§ **Task**: In the records below, find the line containing "Where should I". Output it and every line after it to the end, unchanged, with no pictures.
*** Opening of Task inputs ***
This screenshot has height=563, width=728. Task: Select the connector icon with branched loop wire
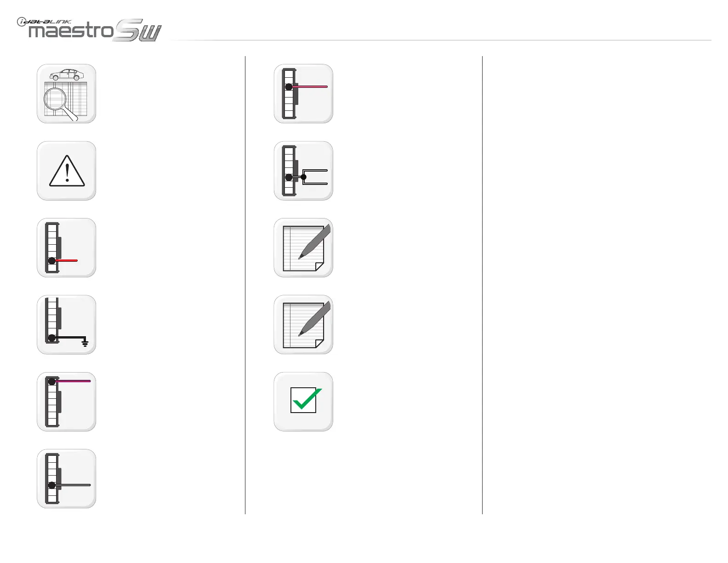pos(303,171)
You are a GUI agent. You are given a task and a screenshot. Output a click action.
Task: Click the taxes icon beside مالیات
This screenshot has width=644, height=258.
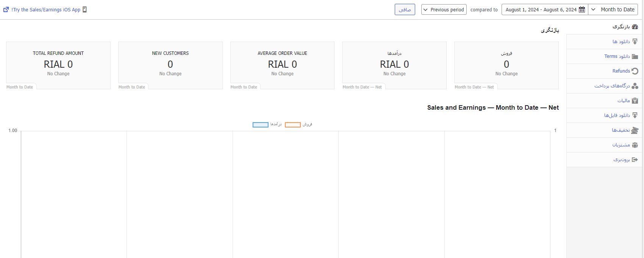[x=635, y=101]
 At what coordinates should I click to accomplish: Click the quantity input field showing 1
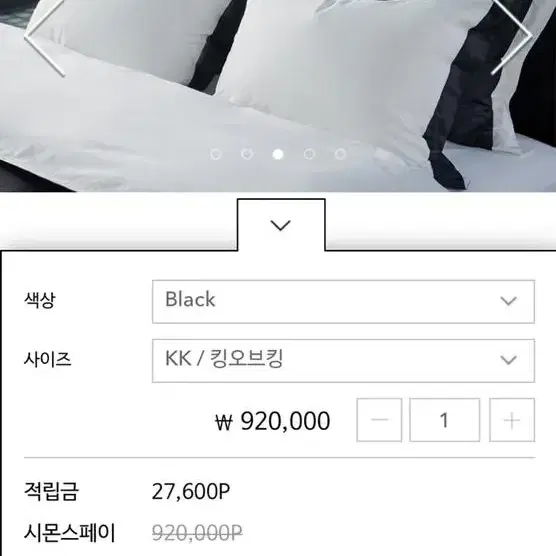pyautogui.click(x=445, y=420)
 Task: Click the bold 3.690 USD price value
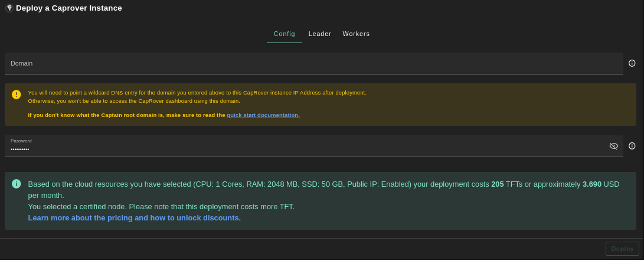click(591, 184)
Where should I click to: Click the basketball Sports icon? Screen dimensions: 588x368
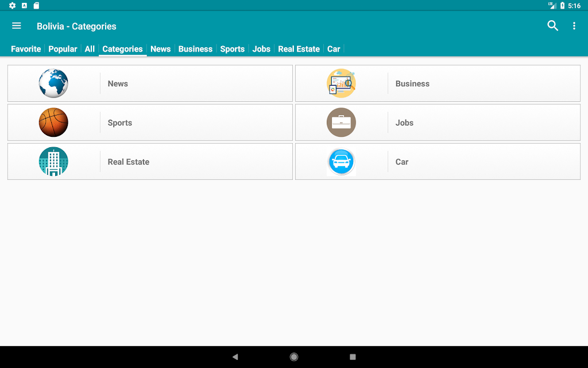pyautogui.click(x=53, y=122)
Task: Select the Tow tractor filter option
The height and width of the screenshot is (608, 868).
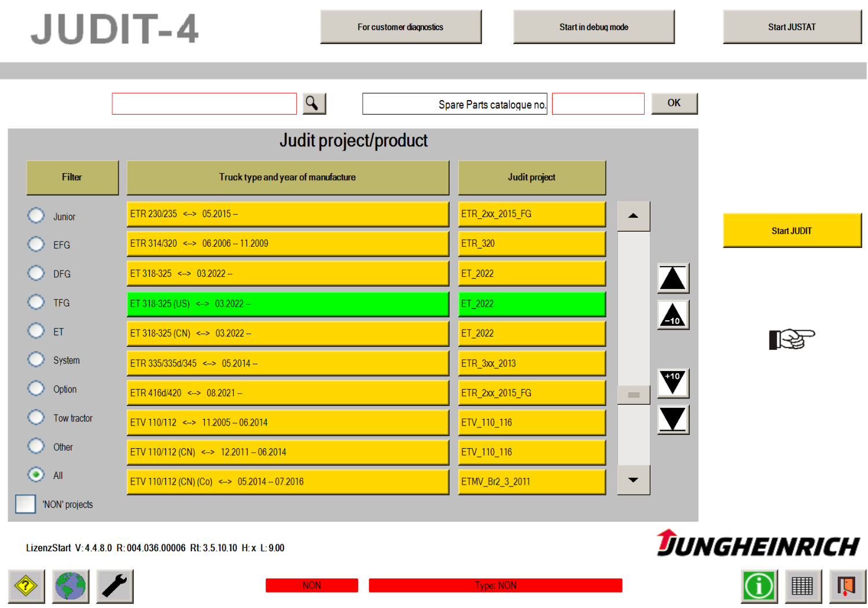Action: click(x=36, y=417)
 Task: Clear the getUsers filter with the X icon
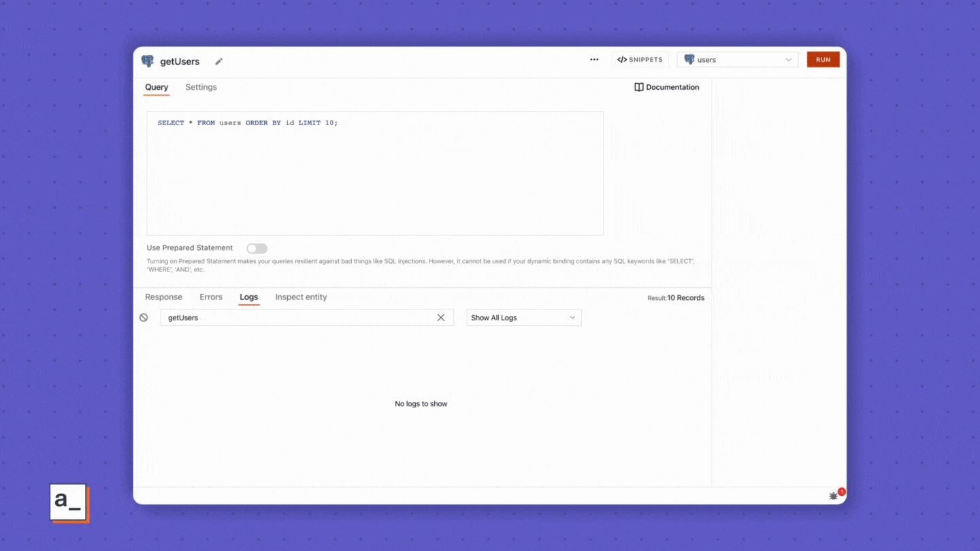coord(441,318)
*** Close of Task inputs ***
§ **Exercise result**:
Where should I click to: Click the basketball Sports icon? Screen dimensions: 588x368
pyautogui.click(x=53, y=122)
Task: Select the Tow tractor filter option
The height and width of the screenshot is (608, 868).
Action: click(x=36, y=417)
 Task: Clear the getUsers filter with the X icon
coord(441,318)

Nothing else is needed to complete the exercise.